Exercise-induced exerkines: Secret weapon in disease prevention and therapy

In a recent review published in the journal Signal Transduction and Targeted Therapy, researchers examined the in vivo evidence on signal transduction across various tissues induced by “exerkines,” a group of molecules released during exercise. They highlighted the preventive and therapeutic potential of exerkine signaling. They explored the molecular mechanisms of exerkine secretion, signaling pathways, and their implications in disease prevention and treatment.

Review: Molecular insights of exercise therapy in disease prevention and treatment. Image Credit: BGStock72 / Shutterstock​​​​​​​

Background

Physical inactivity is linked to various chronic diseases, while physical activity is known to help prevent them. Exercise training, involving structured, repeated bouts of activity, serves as a cost-effective intervention to improve health and prevent conditions like cancer, cardiovascular, metabolic, and neurodegenerative diseases. Acute exercise regulates physiological parameters to meet the demands of active tissues, leading to long-term tissue adaptations that enhance and protect overall health. Despite known benefits, the molecular mechanisms of these adaptations are not fully understood.

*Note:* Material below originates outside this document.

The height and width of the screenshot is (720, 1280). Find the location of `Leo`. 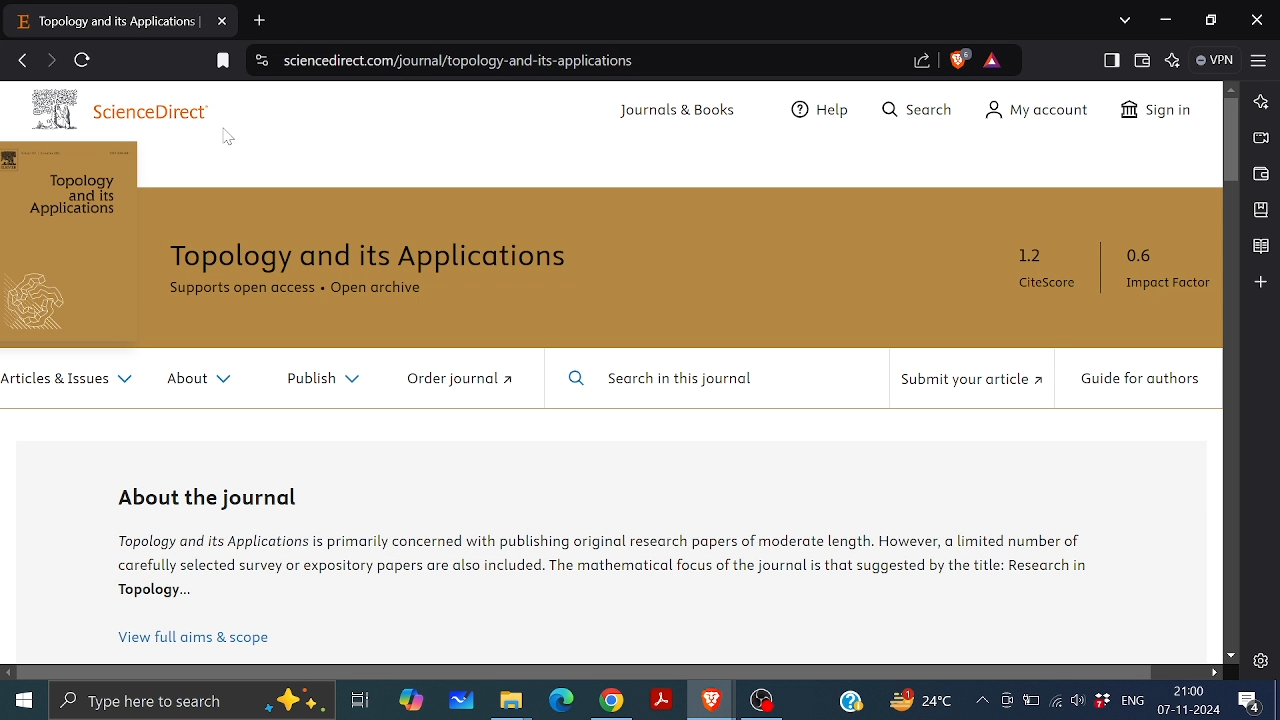

Leo is located at coordinates (1260, 102).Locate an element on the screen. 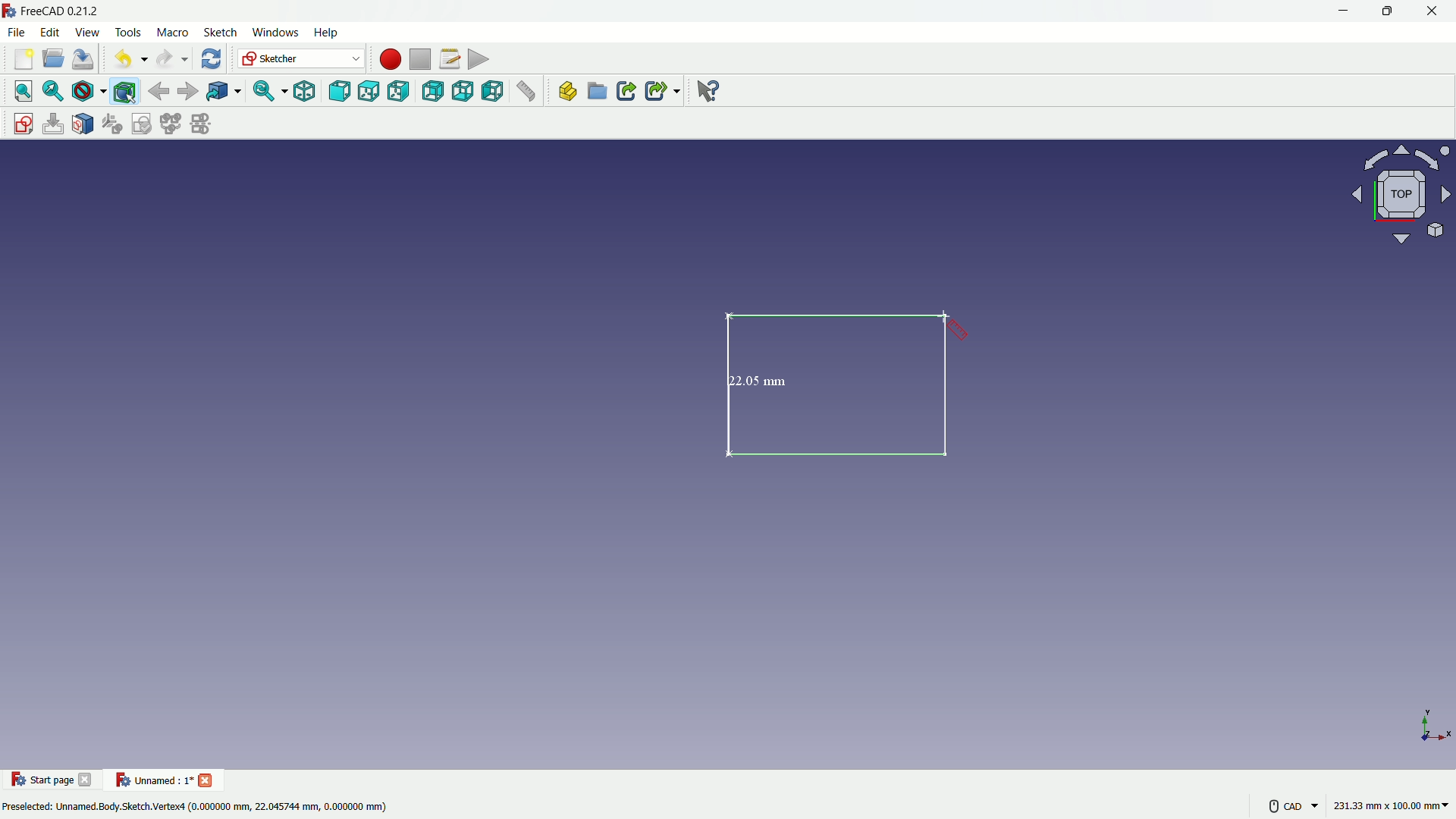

Researchers have identified exerkines, exercise-induced molecules that mediate tissue communication and drive adaptations. Understanding exerkine kinetics and dynamics is crucial for optimizing exercise prescription for disease prevention and treatment and developing exercise-mimicking pharmaceuticals. In the present review, researchers explored the tissue-wide health effects of exercise, focusing on the cellular mechanisms and signaling pathways of exerkines and their clinical relevance.

What are exerkines?

Exerkines vary in molecular structure, including peptides, proteins, metabolites, lipids, and nucleic acids, and can be classified by function as hormones, cytokines, or chemokines. Peptides and proteins are central to intercellular communication, with hundreds identified as mobilized by exercise, influencing health outcomes like anti-obesity and anti-diabetic effects. Metabolites such as lactate and succinate also play signaling roles, contributing to tissue remodeling and systemic energy balance. Non-coding ribonucleic acids (RNAs) regulate gene expression and contribute to exercise-induced adaptations in tissues like muscle and heart, with potential therapeutic applications.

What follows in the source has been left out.